Memang, tanpa memikirkan apa-apa terlalu berat dan mendalam, video anak yang salah menyebutkan nama ikan ketika ditanya oleh Presiden Joko Widodo di sebuah panggung tersebut sangat kocak. Apa lagi didukung oleh pembawaan Presiden RI yang sangat santai menanggapi apa yang disampaikan siswa sekolah dasar tersebut. 

Namun, jika kita sedikit ingin merenung dan berpikir, kata-kata yang tersampaikan itu sangat jauh dari nilai akhlak dan norma positif yang semestinya ditanamkan dalam proses pendidikan. Pertama, kata-kata tersebut sangat vulgar. Kedua, disampaikan di hadapan umum, bahkan kepada seorang presiden. Ketiga, disampaikan oleh seorang siswa sekolah dasar. 

Menurut Philip Atkinson (1969), moralitas adalah pemahaman dan keyakinan mengenai mana yang benar (apa yang sebaiknya dilakukan) dan mana yang salah (apa yang jangan dilakukan), sehingga dapat mengendalikan setiap tindakan yang dilakukan. 

Kemudian menurut Undang-undang no. 20 tahun 2003 pasal 3 tentang sistem pendidikan nasional, tujuan pendidikan nasional adalah mengembangkan potensi peserta didik agar menjadi manusia yang beriman dan bertakwa kepada Tuhan Yang Maha Esa, berakhlak mulia, sehat, berilmu, cakap, kreatif, mandiri, dan menjadi warga negara yang demokratis serta bertanggung jawab. 

Di samping itu pada pasal 31 ayat 3, dalam undang-undang yang telah diamandemen juga menuturkan bahwa pemerintah mengusahakan dan menyelenggarakan satu sistem pendidikan nasional, meningkatkan keimanan dan ketakwaan serta ahlak mulia dalam rangka mencerdaskan kehidupan bangsa, yang diatur dengan undang-undang. 

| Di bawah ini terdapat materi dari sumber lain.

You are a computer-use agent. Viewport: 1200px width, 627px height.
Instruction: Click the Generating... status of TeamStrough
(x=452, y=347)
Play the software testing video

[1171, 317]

Di sana jelas bahwa pendidikan bertujuan luhur membentuk dan memelihara akhlak atau moral mulia setiap manusia Indonesia, yang artinya ada keyakinan dan pemahaman untuk bertindak dengan pemilahan mana yang baik mana yang salah. Terkait video tersebut, dapat kita pahami bahwa kata-kata yang terlompat tidak sengaja oleh anak tersebut tidak pantas dan menyalahi akhlak mulia serta moralitas yang seharusnya dididik di sekolahnya. 

Namun mengapa bias terjadi hal yang mengejutkan tersebut? Mengapa anak seusianya dengan lancar dan lugas menyebutkan nama alat kelamin laki-laki tersebut ketimbang nama ikan yang semestinya menjadi bagian dari objek yang diajarkan di sekolahnya? Tentu saja, kata-kata ‘porno’ dan kasar tersebut tidak diajarkan oleh gurunya di sekolah. 

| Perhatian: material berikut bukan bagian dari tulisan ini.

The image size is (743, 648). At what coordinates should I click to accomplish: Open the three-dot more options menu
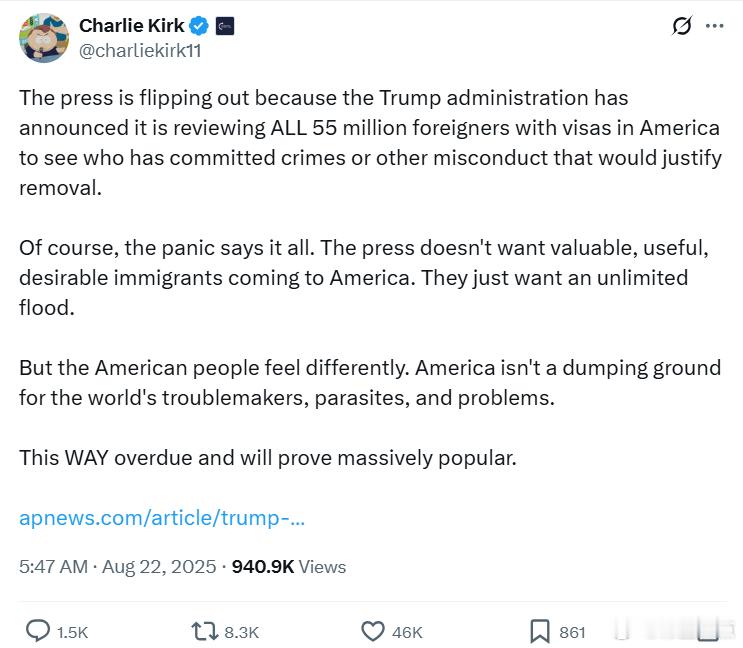[x=714, y=26]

Pembangunan karakter anak tidaklah ampuh dengan cara tunggal di sekolahnya saja. Selain proses belajar mengajar di sekolah, dia juga menempuh banyak zona yang perlahan mengonstruksi kepribadian dan perilakunya. Dia punya lingkungan tempat tinggal, lingkungan pertemanan, hingga media yang dinikmatinya sejak dini, seperti televisi dan media sosial. Bahkan, orang tuanya sendiri pun menjadi faktor pembangunan karakternya. 

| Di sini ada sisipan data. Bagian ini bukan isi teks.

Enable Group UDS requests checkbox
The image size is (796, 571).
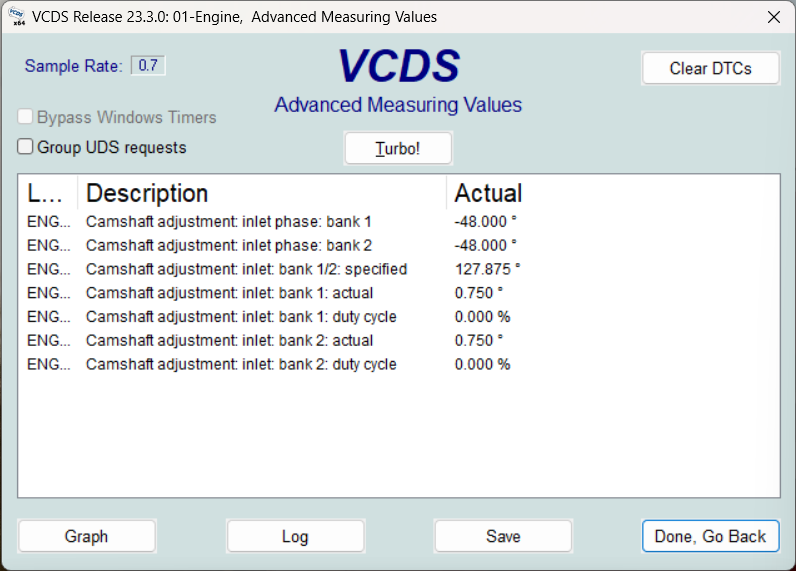point(26,147)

Albert Bandura dengan teori Pembelajaran Sosial yang dikemukakannya menyebutkan bahwa hampir semua manusia belajar dengan mengamati secara selektif dan mengingat tingkah laku orang lain. Inti dari teori ini adalah pemodelan, yang menjadi salah satu langkah penting dalam pembelajaran. 

Oleh karena itu, video yang mengundang tawa tersebut jika disaksikan secara cermat semestinya menyadarkan bahwa ada proses pembelajaran yang tidak tepat tengah menimpa anak yang menjawab pertanyaan presiden tersebut. Patut diduga bahwa dia sudah terbiasa menyebut kata-kata vulgar tersebut dalam kesehariannya. 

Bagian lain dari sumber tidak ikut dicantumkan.